Recorded data:
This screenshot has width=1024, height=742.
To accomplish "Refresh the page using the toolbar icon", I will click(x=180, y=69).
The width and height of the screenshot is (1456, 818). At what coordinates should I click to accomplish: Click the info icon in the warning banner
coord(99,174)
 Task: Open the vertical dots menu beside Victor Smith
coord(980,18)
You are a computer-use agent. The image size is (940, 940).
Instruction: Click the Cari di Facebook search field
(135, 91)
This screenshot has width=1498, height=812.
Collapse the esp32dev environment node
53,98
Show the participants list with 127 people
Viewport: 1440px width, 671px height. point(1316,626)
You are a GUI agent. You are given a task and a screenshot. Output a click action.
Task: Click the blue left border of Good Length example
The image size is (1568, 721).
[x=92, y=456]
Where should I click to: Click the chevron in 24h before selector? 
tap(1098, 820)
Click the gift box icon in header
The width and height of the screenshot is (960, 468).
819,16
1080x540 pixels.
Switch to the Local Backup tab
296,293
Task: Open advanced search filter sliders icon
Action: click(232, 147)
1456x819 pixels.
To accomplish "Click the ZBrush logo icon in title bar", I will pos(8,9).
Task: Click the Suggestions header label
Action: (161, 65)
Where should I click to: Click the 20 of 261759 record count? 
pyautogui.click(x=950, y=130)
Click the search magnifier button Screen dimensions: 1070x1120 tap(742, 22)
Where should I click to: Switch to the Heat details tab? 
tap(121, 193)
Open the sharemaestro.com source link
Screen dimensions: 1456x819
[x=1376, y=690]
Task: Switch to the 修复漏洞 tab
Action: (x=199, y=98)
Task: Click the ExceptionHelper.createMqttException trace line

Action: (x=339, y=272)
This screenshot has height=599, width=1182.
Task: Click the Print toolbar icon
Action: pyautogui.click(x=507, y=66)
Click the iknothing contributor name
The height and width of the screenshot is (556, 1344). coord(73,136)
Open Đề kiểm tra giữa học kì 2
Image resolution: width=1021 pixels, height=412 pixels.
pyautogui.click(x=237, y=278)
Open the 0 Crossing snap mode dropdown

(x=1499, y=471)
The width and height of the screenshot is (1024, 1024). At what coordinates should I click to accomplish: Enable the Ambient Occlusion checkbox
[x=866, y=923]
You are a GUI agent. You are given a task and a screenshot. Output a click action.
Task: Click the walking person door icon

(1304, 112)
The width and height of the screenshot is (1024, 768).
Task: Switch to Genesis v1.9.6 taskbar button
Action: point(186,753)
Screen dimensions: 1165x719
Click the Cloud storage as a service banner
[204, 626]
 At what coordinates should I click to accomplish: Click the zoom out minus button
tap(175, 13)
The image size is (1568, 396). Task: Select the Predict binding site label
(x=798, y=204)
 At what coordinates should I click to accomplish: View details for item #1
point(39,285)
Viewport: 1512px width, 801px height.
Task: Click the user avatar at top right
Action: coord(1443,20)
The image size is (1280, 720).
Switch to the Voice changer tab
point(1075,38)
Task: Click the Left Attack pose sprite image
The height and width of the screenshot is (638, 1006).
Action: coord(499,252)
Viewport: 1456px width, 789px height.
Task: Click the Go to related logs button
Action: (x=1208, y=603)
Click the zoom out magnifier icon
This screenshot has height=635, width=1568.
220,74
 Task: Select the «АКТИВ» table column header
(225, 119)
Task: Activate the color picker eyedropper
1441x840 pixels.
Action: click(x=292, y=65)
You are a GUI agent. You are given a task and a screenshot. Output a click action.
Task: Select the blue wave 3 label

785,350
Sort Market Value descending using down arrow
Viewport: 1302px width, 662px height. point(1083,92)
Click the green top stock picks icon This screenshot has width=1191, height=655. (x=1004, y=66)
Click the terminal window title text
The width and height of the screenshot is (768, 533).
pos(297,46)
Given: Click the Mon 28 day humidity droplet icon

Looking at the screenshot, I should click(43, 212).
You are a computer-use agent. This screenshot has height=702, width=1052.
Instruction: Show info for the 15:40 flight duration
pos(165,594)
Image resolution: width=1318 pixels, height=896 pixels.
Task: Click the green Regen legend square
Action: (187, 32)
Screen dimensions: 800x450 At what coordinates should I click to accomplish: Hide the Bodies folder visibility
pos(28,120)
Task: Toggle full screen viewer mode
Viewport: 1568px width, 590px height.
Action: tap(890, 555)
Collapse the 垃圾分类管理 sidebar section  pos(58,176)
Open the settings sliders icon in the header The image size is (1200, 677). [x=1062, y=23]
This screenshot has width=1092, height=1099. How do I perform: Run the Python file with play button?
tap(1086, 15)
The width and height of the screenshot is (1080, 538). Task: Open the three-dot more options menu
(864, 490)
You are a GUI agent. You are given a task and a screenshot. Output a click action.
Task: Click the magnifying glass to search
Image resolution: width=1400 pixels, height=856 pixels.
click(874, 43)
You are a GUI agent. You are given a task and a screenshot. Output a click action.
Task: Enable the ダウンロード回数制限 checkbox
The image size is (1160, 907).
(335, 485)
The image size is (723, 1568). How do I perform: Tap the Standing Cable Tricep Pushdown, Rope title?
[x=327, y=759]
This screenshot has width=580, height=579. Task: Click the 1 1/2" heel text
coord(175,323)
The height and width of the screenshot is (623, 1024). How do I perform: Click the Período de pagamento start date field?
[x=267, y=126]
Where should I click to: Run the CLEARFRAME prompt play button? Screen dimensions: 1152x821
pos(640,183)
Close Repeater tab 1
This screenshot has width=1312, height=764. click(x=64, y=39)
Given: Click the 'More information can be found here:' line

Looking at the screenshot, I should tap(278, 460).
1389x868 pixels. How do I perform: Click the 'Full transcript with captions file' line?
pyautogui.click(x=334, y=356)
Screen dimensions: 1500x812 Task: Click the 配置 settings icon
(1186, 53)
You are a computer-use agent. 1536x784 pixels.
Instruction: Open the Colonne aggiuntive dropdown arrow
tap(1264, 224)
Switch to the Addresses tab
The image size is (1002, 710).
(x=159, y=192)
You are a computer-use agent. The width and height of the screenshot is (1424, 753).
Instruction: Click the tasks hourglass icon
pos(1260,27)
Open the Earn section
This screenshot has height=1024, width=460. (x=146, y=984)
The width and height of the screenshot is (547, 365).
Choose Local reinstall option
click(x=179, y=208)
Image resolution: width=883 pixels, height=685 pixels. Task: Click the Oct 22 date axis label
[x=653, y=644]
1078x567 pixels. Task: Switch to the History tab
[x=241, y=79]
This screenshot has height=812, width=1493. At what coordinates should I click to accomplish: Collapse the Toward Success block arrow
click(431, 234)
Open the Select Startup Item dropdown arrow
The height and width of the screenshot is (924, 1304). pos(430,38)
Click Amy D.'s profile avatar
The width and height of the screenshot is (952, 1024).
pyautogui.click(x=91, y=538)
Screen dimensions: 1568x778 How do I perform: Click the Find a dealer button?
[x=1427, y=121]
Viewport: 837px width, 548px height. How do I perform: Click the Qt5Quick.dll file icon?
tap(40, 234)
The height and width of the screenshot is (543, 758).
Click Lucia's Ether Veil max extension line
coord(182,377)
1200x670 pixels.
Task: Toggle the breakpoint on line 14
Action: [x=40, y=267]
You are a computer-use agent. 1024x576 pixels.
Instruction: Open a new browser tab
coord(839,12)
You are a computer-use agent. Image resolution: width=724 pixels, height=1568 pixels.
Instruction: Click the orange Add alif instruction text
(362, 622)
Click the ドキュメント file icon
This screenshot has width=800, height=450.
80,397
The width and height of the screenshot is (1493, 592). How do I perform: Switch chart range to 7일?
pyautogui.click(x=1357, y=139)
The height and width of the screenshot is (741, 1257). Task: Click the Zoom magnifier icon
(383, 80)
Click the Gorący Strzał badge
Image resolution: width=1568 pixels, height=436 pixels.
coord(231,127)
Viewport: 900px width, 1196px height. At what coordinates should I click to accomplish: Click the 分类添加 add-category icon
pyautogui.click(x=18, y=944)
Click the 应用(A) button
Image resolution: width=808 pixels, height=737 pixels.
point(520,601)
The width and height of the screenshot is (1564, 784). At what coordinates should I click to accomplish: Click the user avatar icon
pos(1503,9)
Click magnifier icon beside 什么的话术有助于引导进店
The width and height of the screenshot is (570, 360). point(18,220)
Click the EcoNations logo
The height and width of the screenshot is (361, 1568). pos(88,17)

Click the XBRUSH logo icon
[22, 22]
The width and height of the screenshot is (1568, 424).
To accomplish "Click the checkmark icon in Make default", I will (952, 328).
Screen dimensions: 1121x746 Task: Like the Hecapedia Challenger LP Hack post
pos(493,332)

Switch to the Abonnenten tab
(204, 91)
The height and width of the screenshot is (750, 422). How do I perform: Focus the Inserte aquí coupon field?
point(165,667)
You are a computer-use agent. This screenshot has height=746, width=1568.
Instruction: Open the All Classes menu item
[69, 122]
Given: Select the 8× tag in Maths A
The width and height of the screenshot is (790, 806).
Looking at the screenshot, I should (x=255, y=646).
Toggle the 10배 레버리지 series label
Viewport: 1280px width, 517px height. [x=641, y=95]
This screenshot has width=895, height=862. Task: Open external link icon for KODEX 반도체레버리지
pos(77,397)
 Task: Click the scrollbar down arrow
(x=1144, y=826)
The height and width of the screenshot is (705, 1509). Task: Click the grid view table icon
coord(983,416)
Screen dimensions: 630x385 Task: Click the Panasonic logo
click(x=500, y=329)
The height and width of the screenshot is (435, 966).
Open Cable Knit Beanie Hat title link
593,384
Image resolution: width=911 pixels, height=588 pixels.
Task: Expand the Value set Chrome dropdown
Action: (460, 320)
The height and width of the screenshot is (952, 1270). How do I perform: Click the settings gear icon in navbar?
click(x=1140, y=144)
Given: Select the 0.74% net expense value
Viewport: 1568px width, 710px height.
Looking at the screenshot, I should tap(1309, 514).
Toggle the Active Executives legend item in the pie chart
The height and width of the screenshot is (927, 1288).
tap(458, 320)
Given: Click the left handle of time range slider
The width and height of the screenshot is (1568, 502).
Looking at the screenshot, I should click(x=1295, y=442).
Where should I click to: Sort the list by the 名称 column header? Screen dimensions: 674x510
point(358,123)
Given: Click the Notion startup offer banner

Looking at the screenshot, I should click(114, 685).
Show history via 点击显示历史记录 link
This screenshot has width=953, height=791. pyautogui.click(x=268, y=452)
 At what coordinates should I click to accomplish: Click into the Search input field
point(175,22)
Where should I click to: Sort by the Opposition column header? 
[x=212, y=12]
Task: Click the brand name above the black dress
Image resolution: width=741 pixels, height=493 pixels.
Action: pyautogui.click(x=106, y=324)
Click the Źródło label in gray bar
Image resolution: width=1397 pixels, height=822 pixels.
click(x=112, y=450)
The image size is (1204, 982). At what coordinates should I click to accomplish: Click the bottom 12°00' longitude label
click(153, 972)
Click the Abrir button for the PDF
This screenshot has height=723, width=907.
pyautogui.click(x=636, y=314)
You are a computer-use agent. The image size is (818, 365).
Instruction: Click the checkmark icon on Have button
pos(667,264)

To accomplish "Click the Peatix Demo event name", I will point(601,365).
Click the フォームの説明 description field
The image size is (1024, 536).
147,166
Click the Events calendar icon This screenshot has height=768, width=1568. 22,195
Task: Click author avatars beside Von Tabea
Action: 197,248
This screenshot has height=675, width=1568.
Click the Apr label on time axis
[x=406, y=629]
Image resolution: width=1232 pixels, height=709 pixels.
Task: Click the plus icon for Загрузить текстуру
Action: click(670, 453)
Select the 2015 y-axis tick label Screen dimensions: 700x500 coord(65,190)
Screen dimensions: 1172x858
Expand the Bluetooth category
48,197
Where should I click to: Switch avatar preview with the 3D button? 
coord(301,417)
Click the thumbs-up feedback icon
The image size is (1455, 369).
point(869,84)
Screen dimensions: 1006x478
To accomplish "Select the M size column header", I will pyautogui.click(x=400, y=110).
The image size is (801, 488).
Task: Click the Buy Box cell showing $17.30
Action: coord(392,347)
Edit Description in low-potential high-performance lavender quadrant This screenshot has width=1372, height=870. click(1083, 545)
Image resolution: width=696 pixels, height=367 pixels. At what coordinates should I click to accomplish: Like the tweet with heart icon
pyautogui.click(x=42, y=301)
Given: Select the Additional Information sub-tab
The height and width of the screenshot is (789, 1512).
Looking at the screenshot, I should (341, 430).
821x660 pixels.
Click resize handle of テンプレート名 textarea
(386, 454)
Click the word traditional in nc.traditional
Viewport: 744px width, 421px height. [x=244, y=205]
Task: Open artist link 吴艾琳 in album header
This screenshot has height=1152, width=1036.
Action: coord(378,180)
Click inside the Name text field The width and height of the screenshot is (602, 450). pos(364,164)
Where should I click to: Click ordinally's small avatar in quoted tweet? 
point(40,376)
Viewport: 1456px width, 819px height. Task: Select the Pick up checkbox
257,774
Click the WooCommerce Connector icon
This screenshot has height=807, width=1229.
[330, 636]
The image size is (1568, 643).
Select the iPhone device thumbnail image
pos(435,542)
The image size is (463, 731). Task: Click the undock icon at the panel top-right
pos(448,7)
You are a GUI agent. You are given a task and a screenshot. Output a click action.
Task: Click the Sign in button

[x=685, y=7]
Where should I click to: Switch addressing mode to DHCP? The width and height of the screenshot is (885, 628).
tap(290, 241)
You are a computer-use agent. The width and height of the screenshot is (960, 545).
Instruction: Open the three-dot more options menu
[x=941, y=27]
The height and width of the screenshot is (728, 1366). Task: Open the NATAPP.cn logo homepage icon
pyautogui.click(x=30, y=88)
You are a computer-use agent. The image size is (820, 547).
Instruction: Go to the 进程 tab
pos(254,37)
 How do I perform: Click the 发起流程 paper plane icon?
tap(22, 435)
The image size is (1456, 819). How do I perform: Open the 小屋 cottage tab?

### EXERCISE
From the line containing "821x660 pixels." through the last line of the records above, reproduce every line exactly.

### WORKED SOLUTION
821x660 pixels.
Click resize handle of テンプレート名 textarea
(386, 454)
Click the word traditional in nc.traditional
Viewport: 744px width, 421px height. [x=244, y=205]
Task: Open artist link 吴艾琳 in album header
This screenshot has height=1152, width=1036.
Action: coord(378,180)
Click inside the Name text field The width and height of the screenshot is (602, 450). pos(364,164)
Where should I click to: Click ordinally's small avatar in quoted tweet? 
point(40,376)
Viewport: 1456px width, 819px height. Task: Select the Pick up checkbox
257,774
Click the WooCommerce Connector icon
This screenshot has height=807, width=1229.
[330, 636]
The image size is (1568, 643).
Select the iPhone device thumbnail image
pos(435,542)
The image size is (463, 731). Task: Click the undock icon at the panel top-right
pos(448,7)
You are a GUI agent. You are given a task and a screenshot. Output a click action.
Task: Click the Sign in button

[x=685, y=7]
Where should I click to: Switch addressing mode to DHCP? The width and height of the screenshot is (885, 628).
tap(290, 241)
You are a computer-use agent. The width and height of the screenshot is (960, 545).
Instruction: Open the three-dot more options menu
[x=941, y=27]
The height and width of the screenshot is (728, 1366). Task: Open the NATAPP.cn logo homepage icon
pyautogui.click(x=30, y=88)
You are a computer-use agent. The image size is (820, 547).
Instruction: Go to the 进程 tab
pos(254,37)
 How do I perform: Click the 发起流程 paper plane icon?
tap(22, 435)
The image size is (1456, 819). How do I perform: Open the 小屋 cottage tab?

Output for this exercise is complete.